# What is required
Could you rewrite the stretch from the line containing "Given: Open the Chrome three-dot menu" through the line containing "Looking at the screenshot, I should 119,33.", replacing "Given" with "Instruction" and keeping everything else unchanged?

↓↓↓

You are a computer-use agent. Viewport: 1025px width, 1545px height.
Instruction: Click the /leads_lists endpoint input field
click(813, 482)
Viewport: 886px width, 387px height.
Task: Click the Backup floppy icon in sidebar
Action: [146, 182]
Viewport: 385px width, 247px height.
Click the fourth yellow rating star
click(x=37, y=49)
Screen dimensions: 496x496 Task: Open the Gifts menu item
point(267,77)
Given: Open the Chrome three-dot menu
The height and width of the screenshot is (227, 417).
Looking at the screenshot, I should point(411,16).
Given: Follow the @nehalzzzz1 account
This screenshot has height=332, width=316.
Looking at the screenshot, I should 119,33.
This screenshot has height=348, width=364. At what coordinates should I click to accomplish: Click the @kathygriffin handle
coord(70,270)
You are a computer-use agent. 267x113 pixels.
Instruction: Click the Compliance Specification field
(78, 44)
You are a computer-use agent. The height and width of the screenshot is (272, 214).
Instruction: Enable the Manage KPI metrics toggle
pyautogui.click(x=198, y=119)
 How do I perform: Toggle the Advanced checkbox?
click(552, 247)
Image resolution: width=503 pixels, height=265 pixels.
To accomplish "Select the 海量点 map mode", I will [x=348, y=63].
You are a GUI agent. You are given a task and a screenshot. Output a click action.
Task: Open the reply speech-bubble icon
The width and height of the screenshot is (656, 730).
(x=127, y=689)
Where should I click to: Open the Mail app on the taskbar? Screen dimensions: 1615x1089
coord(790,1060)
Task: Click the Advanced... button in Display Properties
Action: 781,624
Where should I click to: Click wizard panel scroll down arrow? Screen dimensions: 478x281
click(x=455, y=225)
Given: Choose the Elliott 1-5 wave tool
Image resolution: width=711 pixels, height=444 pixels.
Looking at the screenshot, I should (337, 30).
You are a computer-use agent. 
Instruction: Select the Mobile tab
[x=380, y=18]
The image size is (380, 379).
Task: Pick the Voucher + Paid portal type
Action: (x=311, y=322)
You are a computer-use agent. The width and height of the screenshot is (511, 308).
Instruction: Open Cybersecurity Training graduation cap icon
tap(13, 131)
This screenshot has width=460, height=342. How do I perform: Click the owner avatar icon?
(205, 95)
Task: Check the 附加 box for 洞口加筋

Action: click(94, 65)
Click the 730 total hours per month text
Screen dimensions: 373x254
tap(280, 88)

↑↑↑

# Correct answer
Instruction: Open the Chrome three-dot menu
The height and width of the screenshot is (227, 417).
Looking at the screenshot, I should point(411,16).
Instruction: Follow the @nehalzzzz1 account
This screenshot has height=332, width=316.
Looking at the screenshot, I should 119,33.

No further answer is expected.